EXERCISE INSTRUCTIONS: Reprint the whole of the data exactly.

(Items from a data source)
————

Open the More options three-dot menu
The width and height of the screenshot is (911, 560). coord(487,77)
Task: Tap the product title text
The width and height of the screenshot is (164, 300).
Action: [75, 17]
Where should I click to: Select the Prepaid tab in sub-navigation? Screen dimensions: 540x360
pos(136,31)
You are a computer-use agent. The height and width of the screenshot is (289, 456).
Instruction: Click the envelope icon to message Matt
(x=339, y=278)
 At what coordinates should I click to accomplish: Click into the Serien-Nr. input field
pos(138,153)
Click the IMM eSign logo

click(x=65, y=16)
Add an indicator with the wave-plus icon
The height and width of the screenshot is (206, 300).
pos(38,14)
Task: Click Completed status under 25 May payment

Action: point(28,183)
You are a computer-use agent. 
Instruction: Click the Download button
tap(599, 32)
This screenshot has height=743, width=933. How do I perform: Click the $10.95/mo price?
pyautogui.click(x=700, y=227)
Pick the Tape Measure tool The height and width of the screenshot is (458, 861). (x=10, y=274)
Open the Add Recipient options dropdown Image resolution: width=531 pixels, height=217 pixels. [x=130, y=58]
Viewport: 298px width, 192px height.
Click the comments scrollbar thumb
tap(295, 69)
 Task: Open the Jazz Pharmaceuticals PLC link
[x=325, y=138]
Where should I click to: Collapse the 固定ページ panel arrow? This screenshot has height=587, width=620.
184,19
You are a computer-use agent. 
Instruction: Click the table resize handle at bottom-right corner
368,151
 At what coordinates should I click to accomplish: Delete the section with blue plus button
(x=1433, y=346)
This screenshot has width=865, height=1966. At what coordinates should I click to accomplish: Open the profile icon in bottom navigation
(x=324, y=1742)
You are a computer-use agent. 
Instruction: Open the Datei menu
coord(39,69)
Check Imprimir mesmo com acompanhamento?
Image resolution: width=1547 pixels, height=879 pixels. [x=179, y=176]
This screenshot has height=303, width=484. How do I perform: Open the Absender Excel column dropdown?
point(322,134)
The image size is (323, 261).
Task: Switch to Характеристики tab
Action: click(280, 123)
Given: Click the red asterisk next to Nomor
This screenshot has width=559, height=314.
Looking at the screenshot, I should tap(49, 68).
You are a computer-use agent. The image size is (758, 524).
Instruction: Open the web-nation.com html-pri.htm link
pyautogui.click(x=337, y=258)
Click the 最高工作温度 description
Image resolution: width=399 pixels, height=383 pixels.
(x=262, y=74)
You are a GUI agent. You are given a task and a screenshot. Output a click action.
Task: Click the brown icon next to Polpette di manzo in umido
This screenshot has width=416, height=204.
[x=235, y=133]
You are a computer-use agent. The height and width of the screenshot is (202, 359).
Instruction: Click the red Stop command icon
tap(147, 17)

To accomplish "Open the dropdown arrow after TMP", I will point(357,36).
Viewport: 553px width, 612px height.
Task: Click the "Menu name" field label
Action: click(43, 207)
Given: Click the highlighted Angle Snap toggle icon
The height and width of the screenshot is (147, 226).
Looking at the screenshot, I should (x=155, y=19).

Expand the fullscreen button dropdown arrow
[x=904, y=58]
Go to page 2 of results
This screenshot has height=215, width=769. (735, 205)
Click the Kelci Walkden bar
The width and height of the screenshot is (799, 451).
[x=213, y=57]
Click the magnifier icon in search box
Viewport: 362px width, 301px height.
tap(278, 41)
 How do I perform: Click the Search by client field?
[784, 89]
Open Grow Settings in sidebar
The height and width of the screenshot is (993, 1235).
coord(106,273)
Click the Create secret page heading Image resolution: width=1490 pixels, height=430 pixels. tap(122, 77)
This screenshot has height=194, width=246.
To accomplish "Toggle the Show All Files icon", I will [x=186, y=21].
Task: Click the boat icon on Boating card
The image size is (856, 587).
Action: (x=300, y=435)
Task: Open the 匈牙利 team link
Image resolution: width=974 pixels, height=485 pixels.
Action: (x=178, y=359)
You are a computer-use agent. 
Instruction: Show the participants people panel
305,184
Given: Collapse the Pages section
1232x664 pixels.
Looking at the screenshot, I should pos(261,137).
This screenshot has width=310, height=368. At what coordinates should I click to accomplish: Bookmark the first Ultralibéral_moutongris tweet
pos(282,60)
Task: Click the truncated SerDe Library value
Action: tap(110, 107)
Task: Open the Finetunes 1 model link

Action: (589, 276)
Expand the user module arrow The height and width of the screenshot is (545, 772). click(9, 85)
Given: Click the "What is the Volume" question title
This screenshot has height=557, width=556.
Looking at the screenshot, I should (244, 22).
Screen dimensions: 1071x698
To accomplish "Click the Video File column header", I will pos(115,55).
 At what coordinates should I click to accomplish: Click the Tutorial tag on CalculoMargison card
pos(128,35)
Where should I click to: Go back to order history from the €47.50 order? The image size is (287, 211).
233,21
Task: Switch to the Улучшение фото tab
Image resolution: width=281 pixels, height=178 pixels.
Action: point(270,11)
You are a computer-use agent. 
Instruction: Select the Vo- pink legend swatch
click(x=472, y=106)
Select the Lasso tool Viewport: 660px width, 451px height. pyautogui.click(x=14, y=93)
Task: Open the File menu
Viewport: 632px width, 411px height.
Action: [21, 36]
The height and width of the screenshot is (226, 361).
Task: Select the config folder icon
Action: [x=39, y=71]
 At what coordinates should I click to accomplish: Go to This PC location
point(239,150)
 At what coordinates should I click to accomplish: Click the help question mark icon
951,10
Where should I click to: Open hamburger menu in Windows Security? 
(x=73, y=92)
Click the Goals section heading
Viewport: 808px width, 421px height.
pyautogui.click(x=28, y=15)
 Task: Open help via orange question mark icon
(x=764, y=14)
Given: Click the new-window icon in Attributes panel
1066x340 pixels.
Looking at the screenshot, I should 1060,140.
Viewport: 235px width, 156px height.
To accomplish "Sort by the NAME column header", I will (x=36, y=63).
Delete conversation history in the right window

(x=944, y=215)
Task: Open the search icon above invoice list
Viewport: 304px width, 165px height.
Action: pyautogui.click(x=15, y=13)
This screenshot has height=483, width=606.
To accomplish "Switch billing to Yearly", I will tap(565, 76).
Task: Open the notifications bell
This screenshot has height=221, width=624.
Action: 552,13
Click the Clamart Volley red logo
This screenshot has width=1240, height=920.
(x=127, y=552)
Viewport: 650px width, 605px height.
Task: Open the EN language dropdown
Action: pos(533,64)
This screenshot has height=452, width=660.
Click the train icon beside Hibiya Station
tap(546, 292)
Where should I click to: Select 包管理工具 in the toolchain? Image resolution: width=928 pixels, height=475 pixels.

————

YOUR RESPONSE:
Open the More options three-dot menu
The width and height of the screenshot is (911, 560). coord(487,77)
Task: Tap the product title text
The width and height of the screenshot is (164, 300).
Action: [75, 17]
Where should I click to: Select the Prepaid tab in sub-navigation? Screen dimensions: 540x360
pos(136,31)
You are a computer-use agent. The height and width of the screenshot is (289, 456).
Instruction: Click the envelope icon to message Matt
(x=339, y=278)
 At what coordinates should I click to accomplish: Click into the Serien-Nr. input field
pos(138,153)
Click the IMM eSign logo

click(x=65, y=16)
Add an indicator with the wave-plus icon
The height and width of the screenshot is (206, 300).
pos(38,14)
Task: Click Completed status under 25 May payment

Action: point(28,183)
You are a computer-use agent. 
Instruction: Click the Download button
tap(599, 32)
This screenshot has height=743, width=933. How do I perform: Click the $10.95/mo price?
pyautogui.click(x=700, y=227)
Pick the Tape Measure tool The height and width of the screenshot is (458, 861). (x=10, y=274)
Open the Add Recipient options dropdown Image resolution: width=531 pixels, height=217 pixels. [x=130, y=58]
Viewport: 298px width, 192px height.
Click the comments scrollbar thumb
tap(295, 69)
 Task: Open the Jazz Pharmaceuticals PLC link
[x=325, y=138]
Where should I click to: Collapse the 固定ページ panel arrow? This screenshot has height=587, width=620.
184,19
You are a computer-use agent. 
Instruction: Click the table resize handle at bottom-right corner
368,151
 At what coordinates should I click to accomplish: Delete the section with blue plus button
(x=1433, y=346)
This screenshot has width=865, height=1966. At what coordinates should I click to accomplish: Open the profile icon in bottom navigation
(x=324, y=1742)
You are a computer-use agent. 
Instruction: Open the Datei menu
coord(39,69)
Check Imprimir mesmo com acompanhamento?
Image resolution: width=1547 pixels, height=879 pixels. [x=179, y=176]
This screenshot has height=303, width=484. How do I perform: Open the Absender Excel column dropdown?
point(322,134)
The image size is (323, 261).
Task: Switch to Характеристики tab
Action: click(280, 123)
Given: Click the red asterisk next to Nomor
This screenshot has width=559, height=314.
Looking at the screenshot, I should tap(49, 68).
You are a computer-use agent. The image size is (758, 524).
Instruction: Open the web-nation.com html-pri.htm link
pyautogui.click(x=337, y=258)
Click the 最高工作温度 description
Image resolution: width=399 pixels, height=383 pixels.
(x=262, y=74)
You are a GUI agent. You are given a task and a screenshot. Output a click action.
Task: Click the brown icon next to Polpette di manzo in umido
This screenshot has width=416, height=204.
[x=235, y=133]
You are a computer-use agent. The height and width of the screenshot is (202, 359).
Instruction: Click the red Stop command icon
tap(147, 17)

To accomplish "Open the dropdown arrow after TMP", I will point(357,36).
Viewport: 553px width, 612px height.
Task: Click the "Menu name" field label
Action: click(43, 207)
Given: Click the highlighted Angle Snap toggle icon
The height and width of the screenshot is (147, 226).
Looking at the screenshot, I should (x=155, y=19).

Expand the fullscreen button dropdown arrow
[x=904, y=58]
Go to page 2 of results
This screenshot has height=215, width=769. (735, 205)
Click the Kelci Walkden bar
The width and height of the screenshot is (799, 451).
[x=213, y=57]
Click the magnifier icon in search box
Viewport: 362px width, 301px height.
tap(278, 41)
 How do I perform: Click the Search by client field?
[784, 89]
Open Grow Settings in sidebar
The height and width of the screenshot is (993, 1235).
coord(106,273)
Click the Create secret page heading Image resolution: width=1490 pixels, height=430 pixels. tap(122, 77)
This screenshot has height=194, width=246.
To accomplish "Toggle the Show All Files icon", I will [x=186, y=21].
Task: Click the boat icon on Boating card
The image size is (856, 587).
Action: (x=300, y=435)
Task: Open the 匈牙利 team link
Image resolution: width=974 pixels, height=485 pixels.
Action: (x=178, y=359)
You are a computer-use agent. 
Instruction: Show the participants people panel
305,184
Given: Collapse the Pages section
1232x664 pixels.
Looking at the screenshot, I should pos(261,137).
This screenshot has width=310, height=368. At what coordinates should I click to accomplish: Bookmark the first Ultralibéral_moutongris tweet
pos(282,60)
Task: Click the truncated SerDe Library value
Action: tap(110, 107)
Task: Open the Finetunes 1 model link

Action: (589, 276)
Expand the user module arrow The height and width of the screenshot is (545, 772). click(9, 85)
Given: Click the "What is the Volume" question title
This screenshot has height=557, width=556.
Looking at the screenshot, I should (244, 22).
Screen dimensions: 1071x698
To accomplish "Click the Video File column header", I will pos(115,55).
 At what coordinates should I click to accomplish: Click the Tutorial tag on CalculoMargison card
pos(128,35)
Where should I click to: Go back to order history from the €47.50 order? The image size is (287, 211).
233,21
Task: Switch to the Улучшение фото tab
Image resolution: width=281 pixels, height=178 pixels.
Action: point(270,11)
You are a computer-use agent. 
Instruction: Select the Vo- pink legend swatch
click(x=472, y=106)
Select the Lasso tool Viewport: 660px width, 451px height. pyautogui.click(x=14, y=93)
Task: Open the File menu
Viewport: 632px width, 411px height.
Action: [21, 36]
The height and width of the screenshot is (226, 361).
Task: Select the config folder icon
Action: [x=39, y=71]
 At what coordinates should I click to accomplish: Go to This PC location
point(239,150)
 At what coordinates should I click to accomplish: Click the help question mark icon
951,10
Where should I click to: Open hamburger menu in Windows Security? 
(x=73, y=92)
Click the Goals section heading
Viewport: 808px width, 421px height.
pyautogui.click(x=28, y=15)
 Task: Open help via orange question mark icon
(x=764, y=14)
Given: Click the new-window icon in Attributes panel
1066x340 pixels.
Looking at the screenshot, I should 1060,140.
Viewport: 235px width, 156px height.
To accomplish "Sort by the NAME column header", I will (x=36, y=63).
Delete conversation history in the right window

(x=944, y=215)
Task: Open the search icon above invoice list
Viewport: 304px width, 165px height.
Action: pyautogui.click(x=15, y=13)
This screenshot has height=483, width=606.
To accomplish "Switch billing to Yearly", I will tap(565, 76).
Task: Open the notifications bell
This screenshot has height=221, width=624.
Action: 552,13
Click the Clamart Volley red logo
This screenshot has width=1240, height=920.
(x=127, y=552)
Viewport: 650px width, 605px height.
Task: Open the EN language dropdown
Action: pos(533,64)
This screenshot has height=452, width=660.
Click the train icon beside Hibiya Station
tap(546, 292)
Where should I click to: Select 包管理工具 in the toolchain? Image resolution: width=928 pixels, height=475 pixels.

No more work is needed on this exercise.